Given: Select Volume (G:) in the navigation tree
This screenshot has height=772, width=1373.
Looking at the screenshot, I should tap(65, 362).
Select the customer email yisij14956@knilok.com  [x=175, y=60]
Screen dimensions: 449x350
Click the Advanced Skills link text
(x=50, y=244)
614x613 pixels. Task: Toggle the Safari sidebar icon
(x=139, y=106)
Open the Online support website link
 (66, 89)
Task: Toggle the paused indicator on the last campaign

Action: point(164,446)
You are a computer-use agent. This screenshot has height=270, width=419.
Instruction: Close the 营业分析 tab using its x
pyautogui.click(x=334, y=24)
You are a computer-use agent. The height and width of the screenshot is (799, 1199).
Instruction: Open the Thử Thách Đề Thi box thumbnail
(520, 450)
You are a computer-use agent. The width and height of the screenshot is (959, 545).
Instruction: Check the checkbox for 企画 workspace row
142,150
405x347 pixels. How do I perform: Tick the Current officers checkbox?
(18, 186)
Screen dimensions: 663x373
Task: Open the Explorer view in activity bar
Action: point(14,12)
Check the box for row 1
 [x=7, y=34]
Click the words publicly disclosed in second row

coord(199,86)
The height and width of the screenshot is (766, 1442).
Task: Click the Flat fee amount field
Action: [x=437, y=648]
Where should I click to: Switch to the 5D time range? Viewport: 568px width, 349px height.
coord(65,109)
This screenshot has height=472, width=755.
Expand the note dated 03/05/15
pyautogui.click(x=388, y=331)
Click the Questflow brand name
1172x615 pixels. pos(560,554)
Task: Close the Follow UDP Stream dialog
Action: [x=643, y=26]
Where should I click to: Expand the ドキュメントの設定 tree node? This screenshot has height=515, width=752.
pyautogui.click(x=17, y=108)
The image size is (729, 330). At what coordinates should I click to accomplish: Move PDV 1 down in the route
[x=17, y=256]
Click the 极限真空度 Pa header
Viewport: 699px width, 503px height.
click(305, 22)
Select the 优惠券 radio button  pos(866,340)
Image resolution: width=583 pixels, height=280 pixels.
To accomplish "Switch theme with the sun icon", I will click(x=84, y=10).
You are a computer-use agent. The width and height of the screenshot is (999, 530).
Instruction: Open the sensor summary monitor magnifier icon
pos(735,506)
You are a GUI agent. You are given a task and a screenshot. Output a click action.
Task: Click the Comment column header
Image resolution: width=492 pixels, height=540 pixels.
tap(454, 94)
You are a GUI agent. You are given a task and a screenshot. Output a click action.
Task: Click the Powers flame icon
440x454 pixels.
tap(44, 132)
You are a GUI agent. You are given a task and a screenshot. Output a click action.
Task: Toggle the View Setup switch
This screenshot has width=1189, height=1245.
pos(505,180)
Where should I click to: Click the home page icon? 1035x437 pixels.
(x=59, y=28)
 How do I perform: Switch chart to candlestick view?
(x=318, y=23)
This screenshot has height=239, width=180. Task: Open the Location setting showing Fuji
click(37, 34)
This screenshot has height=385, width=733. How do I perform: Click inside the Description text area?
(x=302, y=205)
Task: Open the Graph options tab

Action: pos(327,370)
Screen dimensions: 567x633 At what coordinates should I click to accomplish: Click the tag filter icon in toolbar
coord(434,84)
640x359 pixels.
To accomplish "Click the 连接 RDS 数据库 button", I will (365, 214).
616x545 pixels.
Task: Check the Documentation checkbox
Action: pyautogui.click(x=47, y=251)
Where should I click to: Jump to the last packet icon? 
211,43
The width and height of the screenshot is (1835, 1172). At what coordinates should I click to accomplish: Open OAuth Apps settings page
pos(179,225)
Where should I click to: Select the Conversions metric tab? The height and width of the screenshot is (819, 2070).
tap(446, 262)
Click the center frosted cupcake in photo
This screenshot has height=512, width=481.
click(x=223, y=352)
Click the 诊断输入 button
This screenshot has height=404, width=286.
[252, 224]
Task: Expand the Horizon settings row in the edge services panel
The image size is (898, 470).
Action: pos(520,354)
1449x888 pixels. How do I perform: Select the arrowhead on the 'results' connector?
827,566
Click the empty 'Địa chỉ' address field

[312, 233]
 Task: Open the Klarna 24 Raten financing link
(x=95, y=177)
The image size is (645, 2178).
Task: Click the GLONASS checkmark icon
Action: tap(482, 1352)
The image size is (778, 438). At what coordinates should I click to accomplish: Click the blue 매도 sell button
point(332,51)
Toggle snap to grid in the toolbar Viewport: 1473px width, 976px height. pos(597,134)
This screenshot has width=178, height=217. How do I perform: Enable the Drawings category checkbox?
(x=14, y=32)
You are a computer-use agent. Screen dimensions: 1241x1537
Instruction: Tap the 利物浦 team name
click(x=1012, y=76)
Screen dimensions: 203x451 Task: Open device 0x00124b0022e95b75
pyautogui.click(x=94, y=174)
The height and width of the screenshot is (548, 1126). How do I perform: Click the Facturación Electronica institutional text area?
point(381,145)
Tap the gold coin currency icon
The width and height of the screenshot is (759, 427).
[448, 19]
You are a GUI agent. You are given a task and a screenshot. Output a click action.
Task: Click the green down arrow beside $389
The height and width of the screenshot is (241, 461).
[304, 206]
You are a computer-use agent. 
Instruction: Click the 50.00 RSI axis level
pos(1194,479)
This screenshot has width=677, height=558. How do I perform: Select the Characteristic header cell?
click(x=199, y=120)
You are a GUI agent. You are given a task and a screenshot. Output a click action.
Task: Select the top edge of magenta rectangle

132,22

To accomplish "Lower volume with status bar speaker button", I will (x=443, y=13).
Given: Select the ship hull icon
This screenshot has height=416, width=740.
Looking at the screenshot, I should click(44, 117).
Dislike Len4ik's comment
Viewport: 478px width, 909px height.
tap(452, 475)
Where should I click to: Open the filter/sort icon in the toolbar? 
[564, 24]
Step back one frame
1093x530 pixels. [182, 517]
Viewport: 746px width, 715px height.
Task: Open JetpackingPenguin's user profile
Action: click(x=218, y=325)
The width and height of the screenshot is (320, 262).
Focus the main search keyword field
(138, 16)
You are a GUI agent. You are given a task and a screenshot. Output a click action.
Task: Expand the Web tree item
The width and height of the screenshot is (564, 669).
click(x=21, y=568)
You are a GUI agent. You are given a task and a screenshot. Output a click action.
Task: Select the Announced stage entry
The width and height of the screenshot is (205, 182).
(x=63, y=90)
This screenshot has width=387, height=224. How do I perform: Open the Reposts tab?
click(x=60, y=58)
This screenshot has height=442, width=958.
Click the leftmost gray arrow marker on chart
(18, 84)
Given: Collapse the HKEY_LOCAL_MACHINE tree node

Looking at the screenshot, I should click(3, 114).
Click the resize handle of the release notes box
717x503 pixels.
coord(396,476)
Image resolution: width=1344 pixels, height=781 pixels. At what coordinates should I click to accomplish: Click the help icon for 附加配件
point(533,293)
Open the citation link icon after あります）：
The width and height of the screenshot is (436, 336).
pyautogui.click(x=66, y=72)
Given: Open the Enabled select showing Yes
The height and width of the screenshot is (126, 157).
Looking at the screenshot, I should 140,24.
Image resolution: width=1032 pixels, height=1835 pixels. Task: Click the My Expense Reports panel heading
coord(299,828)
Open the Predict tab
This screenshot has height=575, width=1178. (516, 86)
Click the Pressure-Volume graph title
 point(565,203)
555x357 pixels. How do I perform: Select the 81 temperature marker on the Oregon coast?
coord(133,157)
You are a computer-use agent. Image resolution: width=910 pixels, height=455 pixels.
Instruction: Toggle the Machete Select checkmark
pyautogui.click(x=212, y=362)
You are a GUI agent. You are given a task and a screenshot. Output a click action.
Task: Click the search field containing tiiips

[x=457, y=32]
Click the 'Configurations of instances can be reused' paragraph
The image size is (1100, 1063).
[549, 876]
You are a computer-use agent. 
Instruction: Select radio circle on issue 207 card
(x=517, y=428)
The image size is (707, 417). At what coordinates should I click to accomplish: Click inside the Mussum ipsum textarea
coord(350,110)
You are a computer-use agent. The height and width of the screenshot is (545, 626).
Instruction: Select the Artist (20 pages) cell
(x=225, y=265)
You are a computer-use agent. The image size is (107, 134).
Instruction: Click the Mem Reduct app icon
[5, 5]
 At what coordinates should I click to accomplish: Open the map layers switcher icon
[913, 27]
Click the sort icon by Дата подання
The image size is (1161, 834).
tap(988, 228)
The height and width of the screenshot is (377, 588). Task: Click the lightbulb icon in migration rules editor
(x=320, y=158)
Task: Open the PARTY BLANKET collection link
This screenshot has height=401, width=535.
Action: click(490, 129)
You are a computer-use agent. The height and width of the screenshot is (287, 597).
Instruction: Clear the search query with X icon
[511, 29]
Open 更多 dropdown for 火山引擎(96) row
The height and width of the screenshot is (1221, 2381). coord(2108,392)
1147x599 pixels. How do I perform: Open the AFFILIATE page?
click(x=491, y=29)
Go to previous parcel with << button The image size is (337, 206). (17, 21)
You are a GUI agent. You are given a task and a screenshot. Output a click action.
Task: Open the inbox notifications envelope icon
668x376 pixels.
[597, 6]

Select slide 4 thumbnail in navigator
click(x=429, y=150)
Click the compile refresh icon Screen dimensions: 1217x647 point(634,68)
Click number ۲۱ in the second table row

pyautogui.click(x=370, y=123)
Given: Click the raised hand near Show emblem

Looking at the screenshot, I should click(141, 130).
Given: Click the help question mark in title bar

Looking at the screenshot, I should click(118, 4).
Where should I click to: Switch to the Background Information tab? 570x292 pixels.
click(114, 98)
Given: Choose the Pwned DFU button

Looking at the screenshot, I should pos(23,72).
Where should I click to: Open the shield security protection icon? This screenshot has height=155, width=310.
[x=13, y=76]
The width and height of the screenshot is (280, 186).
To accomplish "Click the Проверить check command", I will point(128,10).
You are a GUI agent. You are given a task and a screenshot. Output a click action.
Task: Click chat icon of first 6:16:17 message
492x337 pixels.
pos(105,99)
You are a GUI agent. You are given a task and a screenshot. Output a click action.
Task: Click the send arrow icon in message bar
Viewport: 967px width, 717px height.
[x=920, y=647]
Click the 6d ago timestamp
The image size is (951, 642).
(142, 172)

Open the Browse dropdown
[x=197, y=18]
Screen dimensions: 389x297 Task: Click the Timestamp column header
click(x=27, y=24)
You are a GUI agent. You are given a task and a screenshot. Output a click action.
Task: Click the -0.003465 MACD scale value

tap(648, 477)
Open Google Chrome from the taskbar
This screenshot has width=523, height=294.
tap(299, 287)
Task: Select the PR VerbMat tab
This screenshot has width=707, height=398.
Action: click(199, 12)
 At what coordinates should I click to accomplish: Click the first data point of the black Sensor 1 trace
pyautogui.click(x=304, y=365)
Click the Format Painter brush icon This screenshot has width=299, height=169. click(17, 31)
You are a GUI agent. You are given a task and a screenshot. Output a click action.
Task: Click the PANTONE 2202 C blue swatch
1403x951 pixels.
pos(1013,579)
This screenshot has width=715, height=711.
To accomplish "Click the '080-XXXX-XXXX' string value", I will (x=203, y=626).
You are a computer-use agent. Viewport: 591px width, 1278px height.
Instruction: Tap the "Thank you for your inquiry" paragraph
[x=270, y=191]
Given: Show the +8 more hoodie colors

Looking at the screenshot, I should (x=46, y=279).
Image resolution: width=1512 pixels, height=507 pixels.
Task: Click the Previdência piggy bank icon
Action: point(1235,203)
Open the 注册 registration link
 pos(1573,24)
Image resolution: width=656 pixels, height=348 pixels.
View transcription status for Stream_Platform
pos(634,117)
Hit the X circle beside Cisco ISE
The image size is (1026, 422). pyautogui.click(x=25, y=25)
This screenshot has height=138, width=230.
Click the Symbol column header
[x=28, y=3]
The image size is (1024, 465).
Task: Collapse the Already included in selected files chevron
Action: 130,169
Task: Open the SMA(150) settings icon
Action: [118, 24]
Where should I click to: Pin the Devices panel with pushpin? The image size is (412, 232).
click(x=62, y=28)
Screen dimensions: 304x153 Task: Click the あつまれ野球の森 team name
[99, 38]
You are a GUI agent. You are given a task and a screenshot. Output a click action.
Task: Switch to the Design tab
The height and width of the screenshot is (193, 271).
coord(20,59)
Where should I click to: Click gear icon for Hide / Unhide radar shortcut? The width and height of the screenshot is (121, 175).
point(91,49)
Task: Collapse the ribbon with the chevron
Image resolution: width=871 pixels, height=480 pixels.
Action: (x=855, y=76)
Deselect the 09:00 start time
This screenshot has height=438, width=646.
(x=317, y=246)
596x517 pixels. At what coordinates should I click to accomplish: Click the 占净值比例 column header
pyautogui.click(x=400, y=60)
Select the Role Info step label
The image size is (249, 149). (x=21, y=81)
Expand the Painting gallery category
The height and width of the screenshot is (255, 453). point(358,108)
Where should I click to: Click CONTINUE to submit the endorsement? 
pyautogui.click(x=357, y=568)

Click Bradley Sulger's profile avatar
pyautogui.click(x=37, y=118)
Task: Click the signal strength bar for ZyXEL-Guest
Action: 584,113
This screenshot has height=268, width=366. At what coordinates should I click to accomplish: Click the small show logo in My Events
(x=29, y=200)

************

**GOAL**
Copy out the records verbatim, from the line containing "Hit the X circle beside Cisco ISE" through the end of the records.

**OUTPUT OF THE TASK**
Hit the X circle beside Cisco ISE
The image size is (1026, 422). pyautogui.click(x=25, y=25)
This screenshot has height=138, width=230.
Click the Symbol column header
[x=28, y=3]
The image size is (1024, 465).
Task: Collapse the Already included in selected files chevron
Action: 130,169
Task: Open the SMA(150) settings icon
Action: [118, 24]
Where should I click to: Pin the Devices panel with pushpin? The image size is (412, 232).
click(x=62, y=28)
Screen dimensions: 304x153 Task: Click the あつまれ野球の森 team name
[99, 38]
You are a GUI agent. You are given a task and a screenshot. Output a click action.
Task: Switch to the Design tab
The height and width of the screenshot is (193, 271).
coord(20,59)
Where should I click to: Click gear icon for Hide / Unhide radar shortcut? The width and height of the screenshot is (121, 175).
point(91,49)
Task: Collapse the ribbon with the chevron
Image resolution: width=871 pixels, height=480 pixels.
Action: (x=855, y=76)
Deselect the 09:00 start time
This screenshot has height=438, width=646.
(x=317, y=246)
596x517 pixels. At what coordinates should I click to accomplish: Click the 占净值比例 column header
pyautogui.click(x=400, y=60)
Select the Role Info step label
The image size is (249, 149). (x=21, y=81)
Expand the Painting gallery category
The height and width of the screenshot is (255, 453). point(358,108)
Where should I click to: Click CONTINUE to submit the endorsement? 
pyautogui.click(x=357, y=568)

Click Bradley Sulger's profile avatar
pyautogui.click(x=37, y=118)
Task: Click the signal strength bar for ZyXEL-Guest
Action: 584,113
This screenshot has height=268, width=366. At what coordinates should I click to accomplish: Click the small show logo in My Events
(x=29, y=200)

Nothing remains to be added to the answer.